Joe Slepsky, a research analyst with the Connecticut Department of Labor, said he is not surprised by the figures and thinks the city’s construction sector has lagged behind the state’s because New Haven has not undertaken a major government-driven construction project since the early 1990s, when the city built the Connecticut Financial Plaza on Church Street, currently the city’s tallest building. While he said the city has had plans for several large-scale projects — such as a failed $500 million plan to build a 1.2 million-square-foot indoor mall on Long Wharf proposed in 1998 — he said the city has, for the most part, failed to put any plans into action.

“There was always something they were going to do [to revitalize the downtown area] but unfortunately they really have not done anything since the early part of the nineties,” Slepsky said. “If the Gateway Project ever comes through, then you will see employment shooting back up.”

Slepsky said Connecticut construction job numbers have risen sharply because the public works sector is a driving force statewide. He said though the city has carried out a number of smaller scale projects, such as the IKEA store on Long Wharf and the Broadway and Chapel District revitalization projects, New Haven government has been too indecisive in past decades to put plans for major construction projects into action.

According to the U.S. Department of Labor, New Haven’s construction job numbers shrank 3.5 percent and fluctuated between a low of 8,200 in the first quarter of 1996 to a high of 12,300 construction jobs in the third quarter of 2004. In contrast, Connecticut’s construction workforce grew 48 percent since 1992 from 47,700 workers to 66,100 workers in 2005.

New Haven Deputy Director of Economic Development Tony Bialecki said he is unfamiliar with the U.S. Department of Labor’s figures but finds it very hard to believe that construction has not picked up in New Haven — especially with the recent surge in construction projects from Yale and Yale-New Haven Hospital and the city’s $1 billion public school construction program.

“The Yale construction and hospital construction has been fairly substantial in the last couple of years,” he said. “In the last five years, I would have to say that the number of construction jobs is definitely up in New Haven.”

Associate Vice President of the Office of New Haven and State Affairs Michael Morand ’87 DIV ’93 also said he did not think the Department of Labor numbers could possibly be true, as both University and city construction projects have been especially robust in the last decade.

Ben Cozzi, president of the Connecticut Building and Construction Trade Council, said the construction industry is experiencing an extended period of growth both in New Haven and statewide, but that demand is cyclical and there are times — such as during the economic recession of the 1970s — when there is little construction work. But Cozzi said he is not afraid of an eventual decline in construction projects in New Haven because there will always be building projects around the state that require licensed tradesmen. Provided workers are willing to work on projects in different parts of the state, he said, he thinks they will not need to change industries.

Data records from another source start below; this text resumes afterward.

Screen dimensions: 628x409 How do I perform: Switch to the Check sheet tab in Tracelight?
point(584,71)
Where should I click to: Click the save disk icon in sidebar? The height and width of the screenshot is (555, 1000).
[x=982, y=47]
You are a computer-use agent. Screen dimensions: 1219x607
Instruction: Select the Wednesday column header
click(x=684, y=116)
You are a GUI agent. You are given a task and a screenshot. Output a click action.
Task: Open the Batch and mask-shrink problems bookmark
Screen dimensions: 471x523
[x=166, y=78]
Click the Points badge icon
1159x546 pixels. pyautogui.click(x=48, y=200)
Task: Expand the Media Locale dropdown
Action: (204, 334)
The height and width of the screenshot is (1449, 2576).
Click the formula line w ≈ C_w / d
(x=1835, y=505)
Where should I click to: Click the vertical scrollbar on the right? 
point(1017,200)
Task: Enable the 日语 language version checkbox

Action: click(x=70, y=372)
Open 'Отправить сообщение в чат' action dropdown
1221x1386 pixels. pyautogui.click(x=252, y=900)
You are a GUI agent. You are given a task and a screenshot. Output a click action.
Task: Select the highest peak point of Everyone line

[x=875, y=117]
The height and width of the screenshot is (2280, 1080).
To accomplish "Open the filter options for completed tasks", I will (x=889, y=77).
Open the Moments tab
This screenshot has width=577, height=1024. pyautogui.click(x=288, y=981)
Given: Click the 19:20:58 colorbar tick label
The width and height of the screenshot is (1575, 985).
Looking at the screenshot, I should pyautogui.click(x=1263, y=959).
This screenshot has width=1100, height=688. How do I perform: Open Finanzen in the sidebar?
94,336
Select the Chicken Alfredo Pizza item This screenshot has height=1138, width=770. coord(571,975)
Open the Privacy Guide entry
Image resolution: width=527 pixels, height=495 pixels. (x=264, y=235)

”Some people will travel to other parts of the country, but usually what happens is the work travels around the state: There might not be anything in New Haven, but something in Stamford,” Cozzi said. “For years, there was no work at all in New Haven, and still it is often the case that there are people from New Haven working in Stamford.”

John Ferro, a laborer on Yale’s Cross Campus Library renovation project and single father who has worked in construction for 22 years, said the seasonal nature of construction work makes it a struggle to earn enough to live comfortably.

But Eddie Negretti, who also works on the CCL project, said he thinks there is a constant cycle around New Haven and the Yale campus that will provide employment for workers like him.

”Work will never slow down because once Yale has finished all its projects, [the University] will need to renovate everything again,” he said. “It all goes in cycles.”